- Taiwan version theatrical poster
- Traditional Chinese: 撞到正
- Jyutping: zong6 dou3 zing3
- Directed by: Ann Hui
- Produced by: Josephine Siao
- Starring: Josephine Siao Kenny Bee
- Production company: Hi-Pitch Co. Ltd.
- Release date: 22 May 1980;
- Running time: 97 minutes
- Country: Hong Kong
- Language: Cantonese

= The Spooky Bunch =

1980 Hong Kong film by Ann Hui

The Spooky Bunch (撞到正; known as 小姐撞到鬼 in Taiwan) is a 1980 Hong Kong movie directed by Ann Hui. It is Hui's second film, after The Secret.

== Plot ==
The film is about a Cantonese opera troupe arrives on Cheung Chau Island to perform a show under the request by a wealthy man, Mr Ma who insists that and Ah Chi (Josephine Siao), their second rate supporting actress, takes the leading role in the performance. Mr Ma also invites his nephew Dick Ma (Kenny Bee) to the island to watch the show. He hopes by arranging this his nephew will marry Ah Chi so that his family curse being done by Ah Chi's her grandfather placed on this grandfather can be released.

==Cast==
- Josephine Siao - Ah Gee
- Kenny Bee - Dick
- Cheung Kam
- Kwan Chung
- Lau Hark-Sun - (credited as Kexuan Liu)
- Tina Lau
- Zheng Mengxia - (credited as Mang-ha Cheung)
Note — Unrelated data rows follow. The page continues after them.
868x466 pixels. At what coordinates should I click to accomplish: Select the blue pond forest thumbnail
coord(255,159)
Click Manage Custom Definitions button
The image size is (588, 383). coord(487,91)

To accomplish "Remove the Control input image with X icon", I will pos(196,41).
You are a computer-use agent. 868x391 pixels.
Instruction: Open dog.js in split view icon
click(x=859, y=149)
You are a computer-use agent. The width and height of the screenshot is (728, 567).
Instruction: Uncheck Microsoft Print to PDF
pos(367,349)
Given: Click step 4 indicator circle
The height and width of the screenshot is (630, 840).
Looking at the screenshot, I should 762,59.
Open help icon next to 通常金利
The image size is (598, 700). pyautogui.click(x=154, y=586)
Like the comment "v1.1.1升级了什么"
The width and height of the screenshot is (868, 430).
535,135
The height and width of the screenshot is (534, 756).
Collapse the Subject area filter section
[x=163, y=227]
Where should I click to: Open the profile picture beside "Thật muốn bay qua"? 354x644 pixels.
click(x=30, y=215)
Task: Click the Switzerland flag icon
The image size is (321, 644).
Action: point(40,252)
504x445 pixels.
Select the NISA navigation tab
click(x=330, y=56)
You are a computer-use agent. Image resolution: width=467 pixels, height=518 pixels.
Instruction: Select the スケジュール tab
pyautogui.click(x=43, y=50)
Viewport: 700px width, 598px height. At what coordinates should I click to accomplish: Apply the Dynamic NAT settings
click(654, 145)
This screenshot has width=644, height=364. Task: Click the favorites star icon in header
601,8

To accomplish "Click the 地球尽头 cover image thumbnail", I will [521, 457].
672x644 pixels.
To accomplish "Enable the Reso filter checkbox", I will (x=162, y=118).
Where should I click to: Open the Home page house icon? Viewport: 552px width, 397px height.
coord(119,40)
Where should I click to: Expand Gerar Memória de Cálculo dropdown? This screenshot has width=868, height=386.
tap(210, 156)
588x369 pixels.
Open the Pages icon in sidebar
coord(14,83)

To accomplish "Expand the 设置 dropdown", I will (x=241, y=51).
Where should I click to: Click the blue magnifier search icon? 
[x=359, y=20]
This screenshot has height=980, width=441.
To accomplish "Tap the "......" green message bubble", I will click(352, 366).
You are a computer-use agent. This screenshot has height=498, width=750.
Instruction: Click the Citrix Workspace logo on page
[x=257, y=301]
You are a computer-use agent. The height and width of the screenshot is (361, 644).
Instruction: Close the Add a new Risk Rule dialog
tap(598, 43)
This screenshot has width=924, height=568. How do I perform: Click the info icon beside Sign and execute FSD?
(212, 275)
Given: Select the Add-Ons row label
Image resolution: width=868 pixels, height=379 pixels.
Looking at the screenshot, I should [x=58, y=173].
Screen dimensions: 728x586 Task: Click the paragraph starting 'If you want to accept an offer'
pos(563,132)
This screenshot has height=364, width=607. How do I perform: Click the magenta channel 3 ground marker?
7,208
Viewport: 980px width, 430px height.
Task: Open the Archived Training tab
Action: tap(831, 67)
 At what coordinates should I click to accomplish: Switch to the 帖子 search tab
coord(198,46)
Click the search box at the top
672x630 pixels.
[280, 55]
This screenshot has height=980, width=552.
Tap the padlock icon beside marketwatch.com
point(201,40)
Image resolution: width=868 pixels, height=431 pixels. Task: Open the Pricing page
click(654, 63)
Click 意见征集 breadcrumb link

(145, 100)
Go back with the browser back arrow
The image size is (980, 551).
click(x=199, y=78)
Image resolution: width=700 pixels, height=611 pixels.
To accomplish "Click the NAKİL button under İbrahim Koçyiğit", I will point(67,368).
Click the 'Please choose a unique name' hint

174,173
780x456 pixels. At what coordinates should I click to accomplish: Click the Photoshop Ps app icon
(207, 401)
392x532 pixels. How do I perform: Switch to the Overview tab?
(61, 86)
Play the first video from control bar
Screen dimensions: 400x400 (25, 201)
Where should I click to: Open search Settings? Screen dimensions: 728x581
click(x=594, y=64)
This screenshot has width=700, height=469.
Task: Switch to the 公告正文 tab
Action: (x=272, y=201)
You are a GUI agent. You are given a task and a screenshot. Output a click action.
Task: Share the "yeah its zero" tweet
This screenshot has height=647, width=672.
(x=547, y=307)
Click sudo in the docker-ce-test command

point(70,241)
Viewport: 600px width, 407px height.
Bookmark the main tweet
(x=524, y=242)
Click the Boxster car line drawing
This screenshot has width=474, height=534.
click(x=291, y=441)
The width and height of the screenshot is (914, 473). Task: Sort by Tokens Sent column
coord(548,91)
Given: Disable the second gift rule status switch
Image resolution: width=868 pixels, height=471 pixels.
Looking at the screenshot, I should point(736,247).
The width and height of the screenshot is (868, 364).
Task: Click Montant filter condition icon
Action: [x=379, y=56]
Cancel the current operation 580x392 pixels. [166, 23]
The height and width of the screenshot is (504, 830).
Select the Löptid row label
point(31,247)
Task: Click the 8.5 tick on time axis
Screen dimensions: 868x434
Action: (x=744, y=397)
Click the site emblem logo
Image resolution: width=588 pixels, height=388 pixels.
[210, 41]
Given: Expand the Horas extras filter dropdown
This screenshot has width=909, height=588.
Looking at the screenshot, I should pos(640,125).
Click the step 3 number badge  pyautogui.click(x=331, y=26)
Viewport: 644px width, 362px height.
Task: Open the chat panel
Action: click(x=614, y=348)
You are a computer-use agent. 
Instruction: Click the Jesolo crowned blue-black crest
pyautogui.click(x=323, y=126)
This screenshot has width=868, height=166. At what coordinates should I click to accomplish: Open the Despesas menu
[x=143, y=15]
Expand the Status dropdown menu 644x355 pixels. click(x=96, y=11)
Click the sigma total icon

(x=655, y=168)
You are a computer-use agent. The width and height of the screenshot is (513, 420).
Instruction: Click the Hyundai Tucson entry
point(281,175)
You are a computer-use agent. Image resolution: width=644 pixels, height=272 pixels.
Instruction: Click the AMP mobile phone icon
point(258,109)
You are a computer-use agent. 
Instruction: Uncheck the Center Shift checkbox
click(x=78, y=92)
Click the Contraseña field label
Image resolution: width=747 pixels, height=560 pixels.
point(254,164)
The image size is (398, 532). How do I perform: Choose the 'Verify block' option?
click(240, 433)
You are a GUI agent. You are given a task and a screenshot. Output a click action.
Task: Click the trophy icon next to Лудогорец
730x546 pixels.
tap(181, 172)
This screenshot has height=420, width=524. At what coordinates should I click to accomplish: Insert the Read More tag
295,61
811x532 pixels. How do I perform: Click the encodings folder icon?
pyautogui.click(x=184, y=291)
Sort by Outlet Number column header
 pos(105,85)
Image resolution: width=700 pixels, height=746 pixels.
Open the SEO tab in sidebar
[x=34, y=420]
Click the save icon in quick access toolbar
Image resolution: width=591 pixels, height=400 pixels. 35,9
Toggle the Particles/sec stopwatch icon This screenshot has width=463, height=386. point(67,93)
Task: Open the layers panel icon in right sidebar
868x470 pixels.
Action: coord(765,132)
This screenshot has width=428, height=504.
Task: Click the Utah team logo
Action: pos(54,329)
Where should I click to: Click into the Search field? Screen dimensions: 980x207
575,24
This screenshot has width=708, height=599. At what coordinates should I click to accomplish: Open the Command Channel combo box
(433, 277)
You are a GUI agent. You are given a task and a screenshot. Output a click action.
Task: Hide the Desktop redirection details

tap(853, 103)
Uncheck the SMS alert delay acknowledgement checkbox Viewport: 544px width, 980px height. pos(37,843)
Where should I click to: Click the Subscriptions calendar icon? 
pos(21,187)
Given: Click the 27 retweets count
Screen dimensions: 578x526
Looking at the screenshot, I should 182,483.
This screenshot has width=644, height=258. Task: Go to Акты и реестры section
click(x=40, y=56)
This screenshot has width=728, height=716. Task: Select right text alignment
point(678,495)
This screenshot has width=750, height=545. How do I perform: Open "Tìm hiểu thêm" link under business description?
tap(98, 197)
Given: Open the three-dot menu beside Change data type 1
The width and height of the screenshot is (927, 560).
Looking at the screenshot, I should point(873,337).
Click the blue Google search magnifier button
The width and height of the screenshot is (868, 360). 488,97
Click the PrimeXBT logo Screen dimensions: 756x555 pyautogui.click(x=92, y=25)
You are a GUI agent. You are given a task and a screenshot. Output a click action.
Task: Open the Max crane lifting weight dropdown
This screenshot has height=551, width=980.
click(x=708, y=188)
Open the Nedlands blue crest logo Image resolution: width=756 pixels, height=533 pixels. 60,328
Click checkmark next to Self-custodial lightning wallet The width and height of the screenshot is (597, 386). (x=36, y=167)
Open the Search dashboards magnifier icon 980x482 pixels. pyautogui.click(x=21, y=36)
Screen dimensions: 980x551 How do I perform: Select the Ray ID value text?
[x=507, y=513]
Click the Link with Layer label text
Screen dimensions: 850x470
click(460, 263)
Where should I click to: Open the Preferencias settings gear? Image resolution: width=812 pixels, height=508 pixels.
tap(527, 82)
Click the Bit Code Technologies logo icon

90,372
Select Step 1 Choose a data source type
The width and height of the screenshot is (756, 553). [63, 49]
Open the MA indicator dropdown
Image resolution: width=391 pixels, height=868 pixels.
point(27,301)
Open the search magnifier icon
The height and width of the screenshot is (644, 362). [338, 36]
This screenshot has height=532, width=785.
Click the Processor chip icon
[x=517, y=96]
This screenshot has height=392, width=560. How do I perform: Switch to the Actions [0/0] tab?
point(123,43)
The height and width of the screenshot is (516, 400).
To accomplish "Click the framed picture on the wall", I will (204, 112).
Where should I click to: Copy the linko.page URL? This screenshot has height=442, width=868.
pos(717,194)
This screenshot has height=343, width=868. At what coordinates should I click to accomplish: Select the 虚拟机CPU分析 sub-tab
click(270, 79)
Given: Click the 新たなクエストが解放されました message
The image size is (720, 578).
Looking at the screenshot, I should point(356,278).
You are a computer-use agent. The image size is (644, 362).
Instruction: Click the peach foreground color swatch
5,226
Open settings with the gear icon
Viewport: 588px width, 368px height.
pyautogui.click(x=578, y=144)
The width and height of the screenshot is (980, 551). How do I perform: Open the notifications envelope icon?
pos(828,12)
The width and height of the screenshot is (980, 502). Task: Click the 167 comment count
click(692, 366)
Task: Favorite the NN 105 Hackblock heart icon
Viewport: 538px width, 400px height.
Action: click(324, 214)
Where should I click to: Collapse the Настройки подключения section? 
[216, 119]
== Background and reception ==
A reviewer for Asian Movie Pulse said that The Spooky Bunch was a modernised rework of two genres that had been declining in popularity with Hong Kong audiences at the time of its release: the ghost story, and the Cantonese opera.

== Restoration and re-screening ==
A 4K resolution restoration of the film premiered in Hong Kong on 25 April 2026 at the Hong Kong Cultural Centre. This screening was part of the "Fantasies in Reality: A Cinematic Journey" retrospective showcasing the various worlds presented by Hong Kong filmmakers over the years.